The 5.9-kiloyear event was one of the most intense aridification events during the Holocene. It occurred around 3900 BC (5900 years Before Present), ending the Neolithic Subpluvial.
It is associated with the last round of the Sahara pump theory, and probably initiated the most recent desiccation of the Sahara, as well as a five century period of colder climate in more northerly latitudes. It triggered human migration to the Nile, which eventually led to the emergence of the first complex, highly organized, state-level societies in the 4th millennium BC. Bond et al. (1997) identified a North Atlantic cooling episode 5,900 years ago from ice-rafted debris as well as other such events, now called Bond events, which indicate the existence of a quasiperiodic cycle of Atlantic cooling events approximately every 1500 years ± 500 years. For some reason, all the earlier arid events (including the 8.2-kiloyear event) were followed by recovery, as is attested by the wealth of evidence of humid conditions in the Sahara between 10,000 and 6,000 BP. However, it appears that the 5.9-kiloyear event was followed by a partial recovery at best, with accelerated desiccation in the millennium that followed.

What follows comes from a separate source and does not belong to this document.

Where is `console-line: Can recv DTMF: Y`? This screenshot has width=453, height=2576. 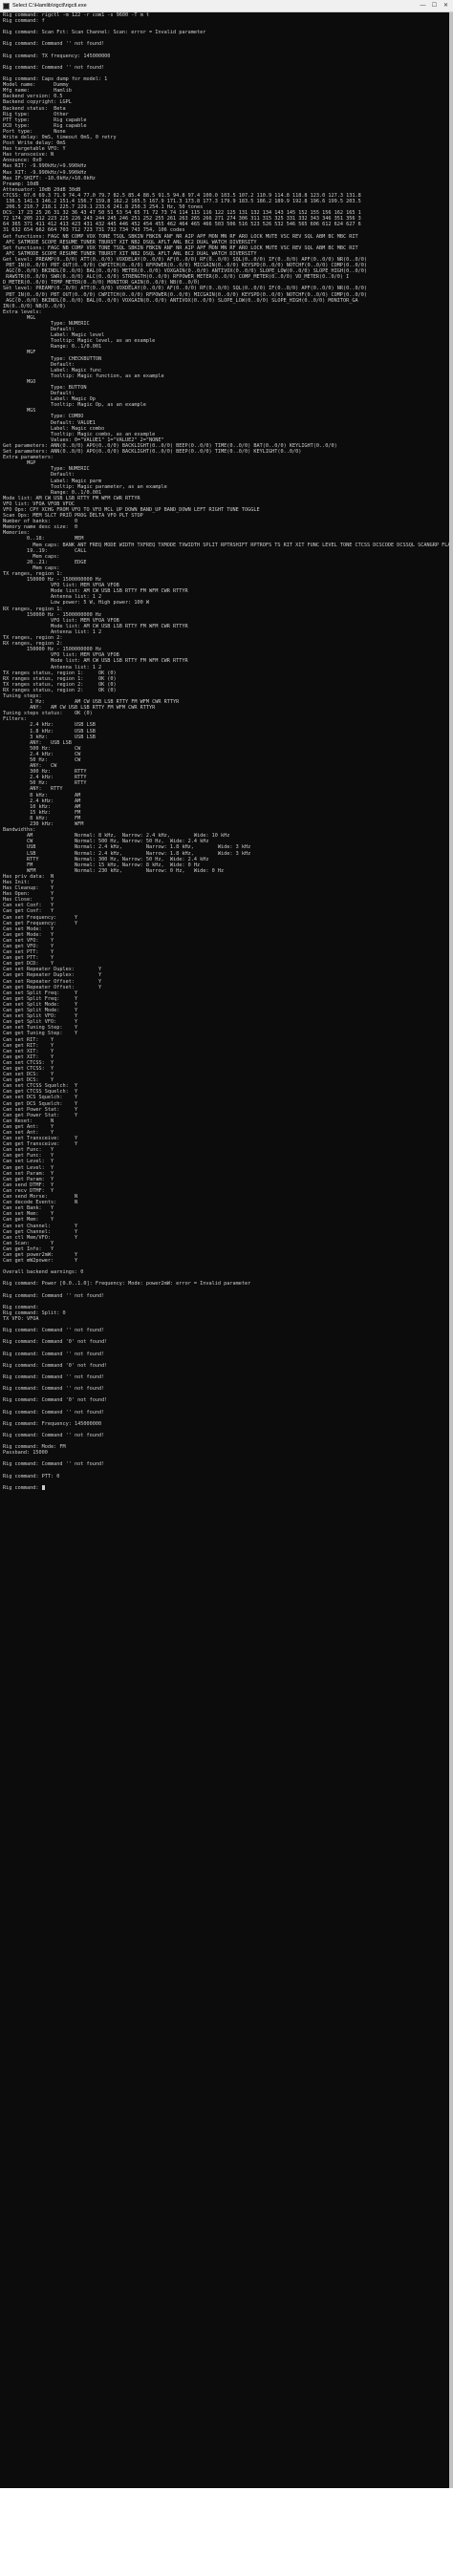 console-line: Can recv DTMF: Y is located at coordinates (28, 1190).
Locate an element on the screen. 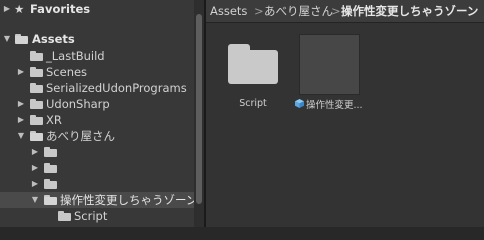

For example, Cremaschi (1998) describes evidence of rapid aridification in Tadrart Acacus of southwestern Libya, in the form of increased aeolian erosion, sand incursions and the collapse of the roofs of rock shelters. The 5.9-kiloyear event was also recorded as a cold event in the Erhai Lake (China) sediments.
Effects
In the eastern Arabian Peninsula, the 5.9-kiloyear event may have contributed to an increase in relatively greater social complexity and have corresponded to an end of the local Ubaid period and the emergence of the first state societies at the lower end of the Tigris and Euphrates Rivers in southern Mesopotamia.
In central North Africa it triggered human migration to the Nile, which eventually led to the emergence of the second complex, highly organized, state-level societies in the 4th millennium BC.
By causing a period of cooling in Europe, it may have contributed to the decline of Old Europe and the first Indo-European migrations into the Balkans from the Pontic-Caspian steppe. Around 4200-4100 BCE a climate change occurred, manifesting in colder winters in Europe. Between 4200-3900 BCE many tell settlements in the lower Danube Valley were burned and abandoned, while the Cucuteni-Trypillia culture showed an increase in fortifications, meanwhile moving eastwards towards the Dniepr. Steppe herders, archaic Proto-Indo-European speakers, spread into the lower Danube valley about 4200-4000 BCE, either causing or taking advantage of the collapse of Old Europe.